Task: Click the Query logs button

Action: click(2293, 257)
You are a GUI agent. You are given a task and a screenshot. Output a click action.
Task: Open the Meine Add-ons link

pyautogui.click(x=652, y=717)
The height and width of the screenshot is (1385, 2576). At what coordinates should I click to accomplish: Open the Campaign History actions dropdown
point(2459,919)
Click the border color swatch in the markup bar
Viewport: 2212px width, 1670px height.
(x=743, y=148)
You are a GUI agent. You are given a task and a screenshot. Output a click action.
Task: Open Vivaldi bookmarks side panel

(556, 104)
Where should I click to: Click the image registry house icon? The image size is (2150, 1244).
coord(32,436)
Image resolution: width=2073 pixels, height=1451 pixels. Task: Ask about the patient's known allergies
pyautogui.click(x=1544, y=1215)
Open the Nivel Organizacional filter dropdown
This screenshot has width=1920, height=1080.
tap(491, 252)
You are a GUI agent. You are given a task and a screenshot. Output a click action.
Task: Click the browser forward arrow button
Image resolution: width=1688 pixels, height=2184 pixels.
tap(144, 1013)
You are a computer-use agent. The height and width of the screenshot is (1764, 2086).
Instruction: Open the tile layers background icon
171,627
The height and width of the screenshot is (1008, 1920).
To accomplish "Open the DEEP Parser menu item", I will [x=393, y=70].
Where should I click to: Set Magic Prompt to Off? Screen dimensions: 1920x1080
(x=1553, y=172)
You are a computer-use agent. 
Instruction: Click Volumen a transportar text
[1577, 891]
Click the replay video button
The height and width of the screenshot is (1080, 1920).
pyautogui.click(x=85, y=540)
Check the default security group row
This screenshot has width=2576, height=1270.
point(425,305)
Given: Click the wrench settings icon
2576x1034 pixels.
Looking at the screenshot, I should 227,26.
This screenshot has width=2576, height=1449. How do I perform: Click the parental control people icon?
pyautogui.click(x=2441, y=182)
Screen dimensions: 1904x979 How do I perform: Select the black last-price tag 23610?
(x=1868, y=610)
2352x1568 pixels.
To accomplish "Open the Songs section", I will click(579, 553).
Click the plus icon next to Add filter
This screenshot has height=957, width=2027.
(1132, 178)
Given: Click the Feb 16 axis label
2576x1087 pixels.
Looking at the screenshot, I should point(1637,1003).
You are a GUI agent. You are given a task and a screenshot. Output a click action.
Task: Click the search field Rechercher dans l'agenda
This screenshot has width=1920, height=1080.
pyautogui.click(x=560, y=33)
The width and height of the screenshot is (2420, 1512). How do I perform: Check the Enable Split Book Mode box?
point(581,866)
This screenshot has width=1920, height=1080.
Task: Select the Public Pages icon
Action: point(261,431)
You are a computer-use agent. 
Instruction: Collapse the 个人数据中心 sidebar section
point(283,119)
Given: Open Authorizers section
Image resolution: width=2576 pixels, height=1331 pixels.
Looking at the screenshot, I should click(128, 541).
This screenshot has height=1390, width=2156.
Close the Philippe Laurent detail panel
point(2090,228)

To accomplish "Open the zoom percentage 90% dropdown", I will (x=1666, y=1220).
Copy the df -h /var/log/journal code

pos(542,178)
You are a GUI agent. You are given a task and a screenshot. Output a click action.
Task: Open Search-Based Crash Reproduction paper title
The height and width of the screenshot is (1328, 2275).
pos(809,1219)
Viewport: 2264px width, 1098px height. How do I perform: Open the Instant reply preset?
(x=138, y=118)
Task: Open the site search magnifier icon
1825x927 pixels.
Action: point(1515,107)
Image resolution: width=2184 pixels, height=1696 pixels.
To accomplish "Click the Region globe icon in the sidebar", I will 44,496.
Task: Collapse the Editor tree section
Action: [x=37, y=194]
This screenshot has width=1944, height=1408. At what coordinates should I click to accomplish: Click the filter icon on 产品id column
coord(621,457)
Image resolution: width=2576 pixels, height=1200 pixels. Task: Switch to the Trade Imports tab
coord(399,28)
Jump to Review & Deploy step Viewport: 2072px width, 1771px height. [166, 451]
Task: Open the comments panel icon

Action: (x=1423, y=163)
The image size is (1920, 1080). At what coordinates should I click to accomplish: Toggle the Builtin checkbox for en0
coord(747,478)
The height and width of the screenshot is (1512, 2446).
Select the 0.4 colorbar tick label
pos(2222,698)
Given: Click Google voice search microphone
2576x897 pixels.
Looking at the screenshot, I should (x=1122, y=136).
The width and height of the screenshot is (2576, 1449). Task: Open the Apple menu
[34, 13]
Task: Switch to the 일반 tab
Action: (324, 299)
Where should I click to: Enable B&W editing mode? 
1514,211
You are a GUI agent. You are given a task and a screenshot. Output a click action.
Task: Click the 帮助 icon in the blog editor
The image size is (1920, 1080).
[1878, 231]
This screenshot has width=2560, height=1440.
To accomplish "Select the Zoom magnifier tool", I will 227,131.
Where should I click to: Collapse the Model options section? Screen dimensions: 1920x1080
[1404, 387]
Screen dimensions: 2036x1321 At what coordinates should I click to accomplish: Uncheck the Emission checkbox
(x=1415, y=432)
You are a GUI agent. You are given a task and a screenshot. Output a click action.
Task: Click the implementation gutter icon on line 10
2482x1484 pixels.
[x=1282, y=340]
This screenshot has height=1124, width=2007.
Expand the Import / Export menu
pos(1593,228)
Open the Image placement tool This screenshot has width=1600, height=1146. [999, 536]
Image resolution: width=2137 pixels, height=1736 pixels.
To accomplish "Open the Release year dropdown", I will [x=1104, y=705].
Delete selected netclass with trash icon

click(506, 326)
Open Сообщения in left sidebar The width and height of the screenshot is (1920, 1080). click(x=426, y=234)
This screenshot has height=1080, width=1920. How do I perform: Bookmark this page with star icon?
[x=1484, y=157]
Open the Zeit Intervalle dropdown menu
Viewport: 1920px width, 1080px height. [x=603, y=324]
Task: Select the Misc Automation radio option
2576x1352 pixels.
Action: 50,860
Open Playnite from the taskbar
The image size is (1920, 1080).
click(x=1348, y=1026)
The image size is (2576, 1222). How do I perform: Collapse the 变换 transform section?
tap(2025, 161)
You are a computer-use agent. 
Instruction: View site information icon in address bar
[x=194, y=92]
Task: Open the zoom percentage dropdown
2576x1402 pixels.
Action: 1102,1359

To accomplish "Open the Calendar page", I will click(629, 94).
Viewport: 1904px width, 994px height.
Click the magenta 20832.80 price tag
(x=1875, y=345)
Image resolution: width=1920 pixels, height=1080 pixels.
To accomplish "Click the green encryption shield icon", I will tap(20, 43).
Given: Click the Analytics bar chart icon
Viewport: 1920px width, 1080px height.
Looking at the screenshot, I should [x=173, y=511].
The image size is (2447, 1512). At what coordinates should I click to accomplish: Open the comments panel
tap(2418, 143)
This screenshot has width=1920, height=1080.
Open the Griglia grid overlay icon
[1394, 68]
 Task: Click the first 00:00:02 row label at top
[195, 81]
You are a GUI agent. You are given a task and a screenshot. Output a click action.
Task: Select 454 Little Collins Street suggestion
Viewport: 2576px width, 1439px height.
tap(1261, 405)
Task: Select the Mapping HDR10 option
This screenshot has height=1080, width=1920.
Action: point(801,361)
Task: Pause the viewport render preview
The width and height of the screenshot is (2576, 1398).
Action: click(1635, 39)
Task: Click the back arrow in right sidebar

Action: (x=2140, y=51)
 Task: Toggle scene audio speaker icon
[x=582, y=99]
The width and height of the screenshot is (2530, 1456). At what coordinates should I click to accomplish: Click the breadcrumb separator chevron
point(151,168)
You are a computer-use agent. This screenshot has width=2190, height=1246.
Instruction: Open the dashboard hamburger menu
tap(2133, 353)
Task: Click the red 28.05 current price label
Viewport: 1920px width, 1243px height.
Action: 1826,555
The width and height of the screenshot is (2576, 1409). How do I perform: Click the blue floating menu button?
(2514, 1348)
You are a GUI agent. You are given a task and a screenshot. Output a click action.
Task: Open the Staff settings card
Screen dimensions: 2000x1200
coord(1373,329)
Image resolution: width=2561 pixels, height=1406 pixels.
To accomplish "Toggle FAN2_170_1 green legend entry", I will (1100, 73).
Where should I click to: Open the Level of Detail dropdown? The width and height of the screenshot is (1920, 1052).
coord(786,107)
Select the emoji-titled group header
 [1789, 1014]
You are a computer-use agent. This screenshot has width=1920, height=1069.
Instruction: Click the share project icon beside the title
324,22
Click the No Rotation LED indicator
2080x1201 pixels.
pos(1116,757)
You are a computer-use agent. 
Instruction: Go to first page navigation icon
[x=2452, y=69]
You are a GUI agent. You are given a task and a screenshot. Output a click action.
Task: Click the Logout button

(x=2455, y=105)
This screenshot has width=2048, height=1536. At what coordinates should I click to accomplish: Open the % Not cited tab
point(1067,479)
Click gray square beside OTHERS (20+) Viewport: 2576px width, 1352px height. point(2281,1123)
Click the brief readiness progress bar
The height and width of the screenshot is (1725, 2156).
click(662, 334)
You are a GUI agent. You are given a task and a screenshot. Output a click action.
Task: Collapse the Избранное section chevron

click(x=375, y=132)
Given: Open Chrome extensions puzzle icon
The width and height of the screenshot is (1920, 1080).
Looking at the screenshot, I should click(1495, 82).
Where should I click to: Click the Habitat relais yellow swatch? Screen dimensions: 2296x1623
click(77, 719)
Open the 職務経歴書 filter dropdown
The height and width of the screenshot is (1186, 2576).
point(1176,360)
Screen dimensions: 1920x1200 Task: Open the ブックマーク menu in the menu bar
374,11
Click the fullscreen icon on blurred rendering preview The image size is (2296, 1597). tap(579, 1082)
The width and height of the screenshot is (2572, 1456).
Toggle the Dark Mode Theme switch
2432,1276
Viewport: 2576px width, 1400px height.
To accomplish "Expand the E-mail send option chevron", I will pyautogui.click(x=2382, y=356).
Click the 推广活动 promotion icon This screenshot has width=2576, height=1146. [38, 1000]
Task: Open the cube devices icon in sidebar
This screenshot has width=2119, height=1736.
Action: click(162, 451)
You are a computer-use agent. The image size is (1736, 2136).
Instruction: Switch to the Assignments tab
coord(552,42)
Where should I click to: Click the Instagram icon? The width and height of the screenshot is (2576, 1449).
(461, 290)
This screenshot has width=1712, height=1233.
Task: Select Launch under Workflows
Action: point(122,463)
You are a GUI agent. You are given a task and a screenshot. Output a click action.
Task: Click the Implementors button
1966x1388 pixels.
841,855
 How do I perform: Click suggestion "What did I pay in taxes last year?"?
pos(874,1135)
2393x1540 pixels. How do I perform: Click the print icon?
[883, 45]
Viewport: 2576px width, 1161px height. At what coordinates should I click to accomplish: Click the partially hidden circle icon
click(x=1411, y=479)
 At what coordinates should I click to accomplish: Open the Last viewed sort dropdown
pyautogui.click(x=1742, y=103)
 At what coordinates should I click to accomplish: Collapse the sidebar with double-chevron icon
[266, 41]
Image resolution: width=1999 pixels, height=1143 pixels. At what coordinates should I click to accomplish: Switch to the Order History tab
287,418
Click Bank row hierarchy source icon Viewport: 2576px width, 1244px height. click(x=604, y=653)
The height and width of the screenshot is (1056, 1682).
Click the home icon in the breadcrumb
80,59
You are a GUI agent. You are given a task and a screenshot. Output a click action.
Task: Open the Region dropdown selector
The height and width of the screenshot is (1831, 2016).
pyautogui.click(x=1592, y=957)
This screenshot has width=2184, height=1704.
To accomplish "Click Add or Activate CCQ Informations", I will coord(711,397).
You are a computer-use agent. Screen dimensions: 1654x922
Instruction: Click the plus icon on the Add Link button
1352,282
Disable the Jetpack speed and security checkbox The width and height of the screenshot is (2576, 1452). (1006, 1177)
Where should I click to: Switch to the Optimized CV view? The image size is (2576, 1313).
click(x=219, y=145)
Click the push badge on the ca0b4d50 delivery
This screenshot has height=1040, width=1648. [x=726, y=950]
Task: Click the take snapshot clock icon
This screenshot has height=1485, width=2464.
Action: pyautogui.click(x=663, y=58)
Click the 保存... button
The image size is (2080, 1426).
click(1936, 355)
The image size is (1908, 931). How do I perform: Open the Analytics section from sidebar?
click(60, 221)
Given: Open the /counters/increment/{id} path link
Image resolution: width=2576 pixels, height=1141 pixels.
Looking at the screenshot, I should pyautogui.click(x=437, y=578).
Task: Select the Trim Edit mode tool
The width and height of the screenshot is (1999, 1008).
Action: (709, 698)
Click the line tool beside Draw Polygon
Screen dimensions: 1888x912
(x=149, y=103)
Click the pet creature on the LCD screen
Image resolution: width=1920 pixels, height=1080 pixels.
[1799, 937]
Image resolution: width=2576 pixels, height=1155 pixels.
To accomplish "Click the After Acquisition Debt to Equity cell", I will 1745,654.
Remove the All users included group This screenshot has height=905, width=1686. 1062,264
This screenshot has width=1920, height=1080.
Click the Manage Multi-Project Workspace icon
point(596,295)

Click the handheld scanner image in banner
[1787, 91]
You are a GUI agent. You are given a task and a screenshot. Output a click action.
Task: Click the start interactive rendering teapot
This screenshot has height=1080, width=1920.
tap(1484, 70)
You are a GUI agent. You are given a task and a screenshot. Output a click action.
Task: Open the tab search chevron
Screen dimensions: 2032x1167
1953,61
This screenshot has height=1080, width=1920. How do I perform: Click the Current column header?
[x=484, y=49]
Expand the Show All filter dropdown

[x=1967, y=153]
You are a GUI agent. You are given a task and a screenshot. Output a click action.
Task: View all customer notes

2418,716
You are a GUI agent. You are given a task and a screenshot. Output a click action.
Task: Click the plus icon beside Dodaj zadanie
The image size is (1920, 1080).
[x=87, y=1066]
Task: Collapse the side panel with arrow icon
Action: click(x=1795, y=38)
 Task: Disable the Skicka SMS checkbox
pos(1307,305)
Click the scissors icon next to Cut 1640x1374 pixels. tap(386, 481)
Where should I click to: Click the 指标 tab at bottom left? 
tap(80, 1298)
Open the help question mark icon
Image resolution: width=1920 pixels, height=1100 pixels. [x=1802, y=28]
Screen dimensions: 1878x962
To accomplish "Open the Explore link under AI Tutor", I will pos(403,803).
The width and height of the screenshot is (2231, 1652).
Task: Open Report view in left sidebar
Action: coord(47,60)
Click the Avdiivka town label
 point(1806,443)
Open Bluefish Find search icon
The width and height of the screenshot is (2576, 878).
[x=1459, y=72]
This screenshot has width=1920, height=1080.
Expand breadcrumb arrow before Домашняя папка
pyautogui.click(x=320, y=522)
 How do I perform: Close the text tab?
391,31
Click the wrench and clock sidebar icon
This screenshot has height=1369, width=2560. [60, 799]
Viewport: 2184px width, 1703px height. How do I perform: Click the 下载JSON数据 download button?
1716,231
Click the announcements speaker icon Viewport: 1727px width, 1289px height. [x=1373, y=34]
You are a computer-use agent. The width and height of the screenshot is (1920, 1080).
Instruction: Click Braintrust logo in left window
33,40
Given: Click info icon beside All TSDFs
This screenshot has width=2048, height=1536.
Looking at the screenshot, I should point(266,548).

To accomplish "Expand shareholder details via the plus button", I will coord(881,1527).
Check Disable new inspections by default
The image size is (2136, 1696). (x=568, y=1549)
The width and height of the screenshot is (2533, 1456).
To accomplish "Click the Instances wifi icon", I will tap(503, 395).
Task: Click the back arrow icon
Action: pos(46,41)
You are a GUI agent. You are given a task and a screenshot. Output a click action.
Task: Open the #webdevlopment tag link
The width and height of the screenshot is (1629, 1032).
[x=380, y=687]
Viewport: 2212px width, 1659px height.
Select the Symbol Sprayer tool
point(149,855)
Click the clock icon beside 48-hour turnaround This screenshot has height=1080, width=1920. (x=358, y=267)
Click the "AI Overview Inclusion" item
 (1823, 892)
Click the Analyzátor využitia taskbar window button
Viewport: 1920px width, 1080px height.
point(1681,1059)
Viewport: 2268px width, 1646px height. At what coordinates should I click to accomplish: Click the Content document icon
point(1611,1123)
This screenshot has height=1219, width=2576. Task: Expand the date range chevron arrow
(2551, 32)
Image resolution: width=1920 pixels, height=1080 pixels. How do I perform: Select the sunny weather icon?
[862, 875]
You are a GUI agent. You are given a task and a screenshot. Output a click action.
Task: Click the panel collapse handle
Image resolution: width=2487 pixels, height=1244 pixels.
____________________
Wherever the word "settings" turns up in the material, copy the whole line.

Given: Click the wrench settings icon
Task: Open the Staff settings card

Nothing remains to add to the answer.